Science, Maths & Technology

Email: a square peg in a round hole

Updated Thursday 6th March 2008

Geoffrey Einon offers some useful advice for managing the tide of emails.

After using email for 15 years, in 1990 Donald Knuth, the eminent computational scientist, gave up reading and replying to email. His reason - he needed more uninterrupted time for his work. By all accounts this is a common feeling about email. Knuth’s solution, however, was not as draconian as it might appear. He wrote,

“I have a wonderful secretary who looks at the incoming mail and separates out anything that she knows I've been looking forward to seeing urgently. Everything else goes into a buffer storage area, which I empty periodically.”

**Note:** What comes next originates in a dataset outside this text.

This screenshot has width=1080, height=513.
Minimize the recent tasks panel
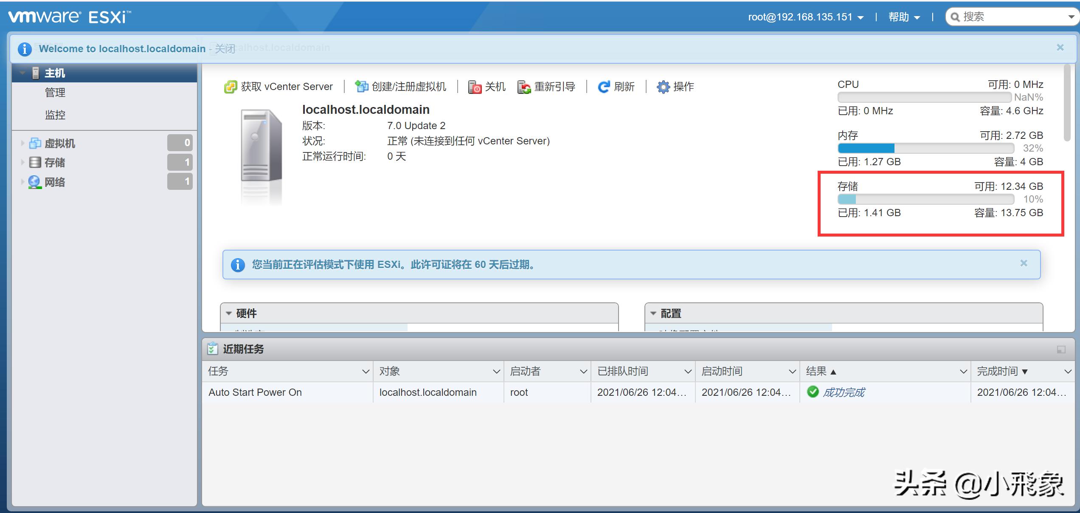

Knuth’s solution to the ‘problem’ of email – to delegate it – isn’t available to most of us in such a complete solution. In her Four D's for Decision Making model, productivity expert Sally McGhee finds three more Ds to accompany delegate. She adds:

  • Do it (in less than two minutes)
  • Defer it
  • Delete it

In practice everyone uses her Four D’s model for email management in one shape or form – but McGhee’s message is that efficiency benefits do accrue from such systematic, daily practices. Her claim is that 50% of email can be deleted or filed, 30% delegated or completed in less than two minutes and 20% deferred for later completion.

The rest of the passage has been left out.